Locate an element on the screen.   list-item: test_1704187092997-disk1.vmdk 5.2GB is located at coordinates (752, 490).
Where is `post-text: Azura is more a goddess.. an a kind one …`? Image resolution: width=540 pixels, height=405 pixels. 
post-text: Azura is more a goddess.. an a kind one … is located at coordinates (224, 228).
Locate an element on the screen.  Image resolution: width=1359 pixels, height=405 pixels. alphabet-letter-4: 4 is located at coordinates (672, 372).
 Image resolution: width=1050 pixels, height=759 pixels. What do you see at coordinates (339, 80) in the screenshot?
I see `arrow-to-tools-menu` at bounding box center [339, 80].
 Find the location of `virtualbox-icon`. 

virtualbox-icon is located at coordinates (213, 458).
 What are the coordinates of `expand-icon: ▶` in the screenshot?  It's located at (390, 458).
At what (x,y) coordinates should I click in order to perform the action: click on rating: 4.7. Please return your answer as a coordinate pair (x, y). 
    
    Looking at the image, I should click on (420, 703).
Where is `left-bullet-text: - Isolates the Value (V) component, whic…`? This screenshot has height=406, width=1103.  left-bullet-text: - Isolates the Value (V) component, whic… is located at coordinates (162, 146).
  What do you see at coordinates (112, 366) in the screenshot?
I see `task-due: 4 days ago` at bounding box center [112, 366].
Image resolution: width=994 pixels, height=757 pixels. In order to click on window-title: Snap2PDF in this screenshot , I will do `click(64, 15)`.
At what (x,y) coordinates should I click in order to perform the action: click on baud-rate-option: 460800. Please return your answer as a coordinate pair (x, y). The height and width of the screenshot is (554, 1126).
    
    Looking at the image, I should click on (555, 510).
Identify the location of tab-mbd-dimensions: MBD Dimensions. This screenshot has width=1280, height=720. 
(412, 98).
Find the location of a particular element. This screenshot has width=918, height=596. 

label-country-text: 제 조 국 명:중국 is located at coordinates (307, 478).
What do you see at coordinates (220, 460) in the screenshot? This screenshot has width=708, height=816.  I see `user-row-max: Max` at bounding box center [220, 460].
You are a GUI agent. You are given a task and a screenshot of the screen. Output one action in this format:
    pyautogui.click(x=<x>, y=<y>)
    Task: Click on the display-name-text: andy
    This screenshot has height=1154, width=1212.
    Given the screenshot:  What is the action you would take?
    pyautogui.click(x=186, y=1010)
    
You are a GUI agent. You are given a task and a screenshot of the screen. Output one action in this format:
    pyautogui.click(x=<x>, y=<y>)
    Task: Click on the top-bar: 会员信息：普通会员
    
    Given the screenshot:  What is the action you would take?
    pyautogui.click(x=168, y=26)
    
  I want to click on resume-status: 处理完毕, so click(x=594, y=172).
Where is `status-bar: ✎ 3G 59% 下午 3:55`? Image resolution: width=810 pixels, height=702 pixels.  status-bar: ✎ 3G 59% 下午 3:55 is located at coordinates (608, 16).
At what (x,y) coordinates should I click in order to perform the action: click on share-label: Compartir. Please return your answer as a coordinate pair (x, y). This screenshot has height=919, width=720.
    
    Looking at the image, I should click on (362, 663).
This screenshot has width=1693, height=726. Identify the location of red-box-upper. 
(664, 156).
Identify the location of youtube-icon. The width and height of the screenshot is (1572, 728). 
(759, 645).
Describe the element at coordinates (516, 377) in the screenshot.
__________
WHAT NEEDS TO BE DONE — Pull out each line from the entries above that contains the word "action", counting only matches with the same capitalization.

PROBLEM SOLUTION —
At what (x,y) coordinates should I click in order to perform the action: click on rating: 4.7. Please return your answer as a coordinate pair (x, y). 
At what (x,y) coordinates should I click in order to perform the action: click on baud-rate-option: 460800. Please return your answer as a coordinate pair (x, y). The height and width of the screenshot is (554, 1126).
You are a GUI agent. You are given a task and a screenshot of the screen. Output one action in this format:
    Given the screenshot:  What is the action you would take?
You are a GUI agent. You are given a task and a screenshot of the screen. Output one action in this format:
    Given the screenshot:  What is the action you would take?
At what (x,y) coordinates should I click in order to perform the action: click on share-label: Compartir. Please return your answer as a coordinate pair (x, y). This screenshot has height=919, width=720.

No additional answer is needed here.